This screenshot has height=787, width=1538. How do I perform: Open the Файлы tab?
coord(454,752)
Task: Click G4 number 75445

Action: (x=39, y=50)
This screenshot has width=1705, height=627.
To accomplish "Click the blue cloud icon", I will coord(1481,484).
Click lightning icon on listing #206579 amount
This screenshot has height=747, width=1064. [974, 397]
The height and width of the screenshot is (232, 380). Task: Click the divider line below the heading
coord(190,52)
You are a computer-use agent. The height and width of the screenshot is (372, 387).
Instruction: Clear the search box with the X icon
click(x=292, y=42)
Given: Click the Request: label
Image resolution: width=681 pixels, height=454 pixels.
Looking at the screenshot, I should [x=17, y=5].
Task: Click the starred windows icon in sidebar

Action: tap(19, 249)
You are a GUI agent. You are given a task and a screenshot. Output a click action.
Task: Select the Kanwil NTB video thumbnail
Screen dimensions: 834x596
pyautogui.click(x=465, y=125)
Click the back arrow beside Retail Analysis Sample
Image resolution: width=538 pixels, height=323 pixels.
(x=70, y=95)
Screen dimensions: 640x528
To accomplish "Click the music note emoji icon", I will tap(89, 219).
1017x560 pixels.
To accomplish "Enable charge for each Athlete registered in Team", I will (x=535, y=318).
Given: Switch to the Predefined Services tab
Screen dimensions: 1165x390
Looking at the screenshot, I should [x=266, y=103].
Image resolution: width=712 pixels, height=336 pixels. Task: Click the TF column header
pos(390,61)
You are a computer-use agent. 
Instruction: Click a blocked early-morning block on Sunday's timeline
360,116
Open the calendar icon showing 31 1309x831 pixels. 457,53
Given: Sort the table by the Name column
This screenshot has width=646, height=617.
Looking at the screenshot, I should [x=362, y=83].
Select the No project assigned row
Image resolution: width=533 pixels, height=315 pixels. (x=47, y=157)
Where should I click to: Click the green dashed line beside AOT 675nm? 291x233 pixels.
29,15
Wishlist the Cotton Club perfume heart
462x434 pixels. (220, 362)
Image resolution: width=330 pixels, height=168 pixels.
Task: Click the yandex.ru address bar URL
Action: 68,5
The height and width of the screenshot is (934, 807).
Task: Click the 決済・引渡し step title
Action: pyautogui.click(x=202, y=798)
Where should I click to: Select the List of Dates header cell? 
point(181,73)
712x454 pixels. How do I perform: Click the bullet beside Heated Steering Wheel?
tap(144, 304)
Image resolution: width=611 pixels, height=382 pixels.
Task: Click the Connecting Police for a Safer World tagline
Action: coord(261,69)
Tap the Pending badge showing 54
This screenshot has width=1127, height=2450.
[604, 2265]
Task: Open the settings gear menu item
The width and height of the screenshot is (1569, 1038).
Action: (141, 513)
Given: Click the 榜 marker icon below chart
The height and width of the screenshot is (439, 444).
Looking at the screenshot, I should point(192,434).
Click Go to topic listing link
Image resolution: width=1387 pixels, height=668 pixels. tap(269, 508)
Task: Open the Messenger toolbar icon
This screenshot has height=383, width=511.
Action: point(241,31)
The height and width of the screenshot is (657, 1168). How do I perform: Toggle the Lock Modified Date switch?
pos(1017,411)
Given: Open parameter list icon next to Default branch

----------

Problem statement:
Line by line, the listing above is to be transcribed exactly.

Response below:
This screenshot has height=787, width=1538. How do I perform: Open the Файлы tab?
coord(454,752)
Task: Click G4 number 75445

Action: (x=39, y=50)
This screenshot has width=1705, height=627.
To accomplish "Click the blue cloud icon", I will coord(1481,484).
Click lightning icon on listing #206579 amount
This screenshot has height=747, width=1064. [974, 397]
The height and width of the screenshot is (232, 380). Task: Click the divider line below the heading
coord(190,52)
You are a computer-use agent. The height and width of the screenshot is (372, 387).
Instruction: Clear the search box with the X icon
click(x=292, y=42)
Given: Click the Request: label
Image resolution: width=681 pixels, height=454 pixels.
Looking at the screenshot, I should [x=17, y=5].
Task: Click the starred windows icon in sidebar

Action: tap(19, 249)
You are a GUI agent. You are given a task and a screenshot. Output a click action.
Task: Select the Kanwil NTB video thumbnail
Screen dimensions: 834x596
pyautogui.click(x=465, y=125)
Click the back arrow beside Retail Analysis Sample
Image resolution: width=538 pixels, height=323 pixels.
(x=70, y=95)
Screen dimensions: 640x528
To accomplish "Click the music note emoji icon", I will tap(89, 219).
1017x560 pixels.
To accomplish "Enable charge for each Athlete registered in Team", I will (x=535, y=318).
Given: Switch to the Predefined Services tab
Screen dimensions: 1165x390
Looking at the screenshot, I should [x=266, y=103].
Image resolution: width=712 pixels, height=336 pixels. Task: Click the TF column header
pos(390,61)
You are a computer-use agent. 
Instruction: Click a blocked early-morning block on Sunday's timeline
360,116
Open the calendar icon showing 31 1309x831 pixels. 457,53
Given: Sort the table by the Name column
This screenshot has width=646, height=617.
Looking at the screenshot, I should [x=362, y=83].
Select the No project assigned row
Image resolution: width=533 pixels, height=315 pixels. (x=47, y=157)
Where should I click to: Click the green dashed line beside AOT 675nm? 291x233 pixels.
29,15
Wishlist the Cotton Club perfume heart
462x434 pixels. (220, 362)
Image resolution: width=330 pixels, height=168 pixels.
Task: Click the yandex.ru address bar URL
Action: 68,5
The height and width of the screenshot is (934, 807).
Task: Click the 決済・引渡し step title
Action: pyautogui.click(x=202, y=798)
Where should I click to: Select the List of Dates header cell? 
point(181,73)
712x454 pixels. How do I perform: Click the bullet beside Heated Steering Wheel?
tap(144, 304)
Image resolution: width=611 pixels, height=382 pixels.
Task: Click the Connecting Police for a Safer World tagline
Action: coord(261,69)
Tap the Pending badge showing 54
This screenshot has width=1127, height=2450.
[604, 2265]
Task: Open the settings gear menu item
The width and height of the screenshot is (1569, 1038).
Action: (141, 513)
Given: Click the 榜 marker icon below chart
The height and width of the screenshot is (439, 444).
Looking at the screenshot, I should point(192,434).
Click Go to topic listing link
Image resolution: width=1387 pixels, height=668 pixels. tap(269, 508)
Task: Open the Messenger toolbar icon
This screenshot has height=383, width=511.
Action: point(241,31)
The height and width of the screenshot is (657, 1168). How do I perform: Toggle the Lock Modified Date switch?
pos(1017,411)
Given: Open parameter list icon next to Default branch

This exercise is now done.